O Ciência sem Fronteiras tem como objetivo internacionalizar o ensino superior no País, por meio da concessão de bolsas de estudo em universidades competitivas no exterior. A intenção, alardeia o governo, é "investir na formação de pessoal altamente qualificado nas competências e habilidades necessárias para o avanço da sociedade do conhecimento". Ainda se espera que esse objetivo seja alcançado, porque esse é um dos fatores dos quais depende o pleno desenvolvimento do Brasil, mas multiplicam-se evidências de que, por trás do palavrório repleto de boas intenções e metas ousadas, viceja a conhecida inépcia da administração lulopetista.
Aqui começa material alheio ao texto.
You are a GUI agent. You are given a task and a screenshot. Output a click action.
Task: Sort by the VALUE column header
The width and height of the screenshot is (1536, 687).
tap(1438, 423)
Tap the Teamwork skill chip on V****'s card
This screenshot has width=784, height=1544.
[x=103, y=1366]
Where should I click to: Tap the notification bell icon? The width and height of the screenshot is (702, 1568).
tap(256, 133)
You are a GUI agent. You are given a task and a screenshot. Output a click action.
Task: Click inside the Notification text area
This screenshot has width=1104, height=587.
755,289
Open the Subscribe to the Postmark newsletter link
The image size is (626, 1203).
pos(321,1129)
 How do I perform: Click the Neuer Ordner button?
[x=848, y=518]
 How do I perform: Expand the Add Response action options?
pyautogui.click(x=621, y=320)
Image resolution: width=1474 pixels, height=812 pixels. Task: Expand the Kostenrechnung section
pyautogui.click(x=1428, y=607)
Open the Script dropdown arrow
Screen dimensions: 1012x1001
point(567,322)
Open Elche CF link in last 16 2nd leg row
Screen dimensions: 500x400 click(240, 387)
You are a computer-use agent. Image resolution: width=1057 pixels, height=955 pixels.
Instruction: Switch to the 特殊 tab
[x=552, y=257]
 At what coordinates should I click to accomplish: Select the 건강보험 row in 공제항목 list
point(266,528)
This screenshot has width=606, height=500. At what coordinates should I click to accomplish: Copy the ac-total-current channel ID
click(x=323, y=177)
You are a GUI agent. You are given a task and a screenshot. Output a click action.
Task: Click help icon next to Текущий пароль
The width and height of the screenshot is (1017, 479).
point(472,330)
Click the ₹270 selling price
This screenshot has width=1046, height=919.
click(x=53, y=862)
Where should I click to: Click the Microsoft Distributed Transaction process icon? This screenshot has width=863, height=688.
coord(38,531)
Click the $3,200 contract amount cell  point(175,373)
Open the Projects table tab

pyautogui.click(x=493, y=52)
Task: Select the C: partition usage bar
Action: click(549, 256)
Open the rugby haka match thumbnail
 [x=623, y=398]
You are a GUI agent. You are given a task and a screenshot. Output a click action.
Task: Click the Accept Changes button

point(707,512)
Um exemplo escandaloso disso é a decisão do governo de diminuir a exigência de conhecimento de alemão, francês, inglês e italiano para seleção de bolsistas, de modo que os candidatos com nenhum domínio desses idiomas poderão participar do programa. Com a medida, o governo pretende conseguir cumprir sua promessa de enviar 101 mil bolsistas ao exterior até 2015 - até agora, graças em grande parte ao obstáculo do idioma, apenas 22% dessa meta foi atingida. O governo oferecerá aulas intensivas de idiomas, de até dois meses, para tentar compensar a deficiência dos candidatos, mas especialistas salientam que isso não basta, já que os cursos na área tecnológica, principal foco do programa, exigem pleno domínio da língua em que são dados. Em dois meses, é improvável que os bolsistas possam atingir esse nível de proficiência. O governo reduziu a tal ponto a exigência de domínio do inglês que, no caso da seleção de alunos dos Institutos Federais de Educação Tecnológica e das Faculdades de Tecnologia (Fatecs) para estudar nos Estados Unidos, o candidato ganhará a vaga mesmo se não conseguir manter uma conversação básica. Não é possível imaginar que um bolsista com essas credenciais consiga ser bem-sucedido nas melhores universidades americanas e europeias.

Ante a evidente limitação de muitos candidatos, vários deles têm optado por concorrer a bolsas para estudar em Portugal, para driblar o obstáculo da língua. O problema é que a maioria dos bolsistas optou por universidades portuguesas que são consideradas mais fracas que as brasileiras, apesar do Ciência sem Fronteiras propagandear que tem convênios com "as melhores universidades do mundo". Um desses estudantes, ouvido pelo Estado (5/3), disse que o importante não era o curso em si, mas o "contato com a cultura europeia" - uma espécie de turismo à custa dos cofres públicos.

Para tentar contornar o problema, a Coordenação de Aperfeiçoamento do Pessoal de Nível Superior (Capes) ofereceu a esses alunos em Portugal a oportunidade de estudar nos Estados Unidos, na Grã-Bretanha e em outros países com universidades de ponta - sem necessidade de passar por teste de proficiência.

A precariedade do Ciência sem Fronteiras não é uma novidade. Entre 2011 e 2012, muitos dos estudantes enviados ao exterior receberam da ajuda prometida apenas a passagem aérea, e ficaram um bom tempo sem dinheiro para pagar o aluguel, a alimentação, os livros, o plano de saúde e o transporte.

Essa situação constrangedora é mais uma a revelar as práticas de um governo que precisa produzir continuamente números vistosos para alimentar seus slogans eleitoreiros, enquanto faz remendos grosseiros para esconder a fragilidade de suas alegadas conquistas.

Não se esperava que um programa com essa magnitude fosse isento de problemas e contratempos. No entanto, é notável que, na cartilha da administração petista, quando se trata de corrigir falhas e rumos, recorre-se, como regra, ao improviso. Enquanto isso, o Ciência sem Fronteiras, numa flagrante contradição em termos, seguirá formando esforçados monoglotas.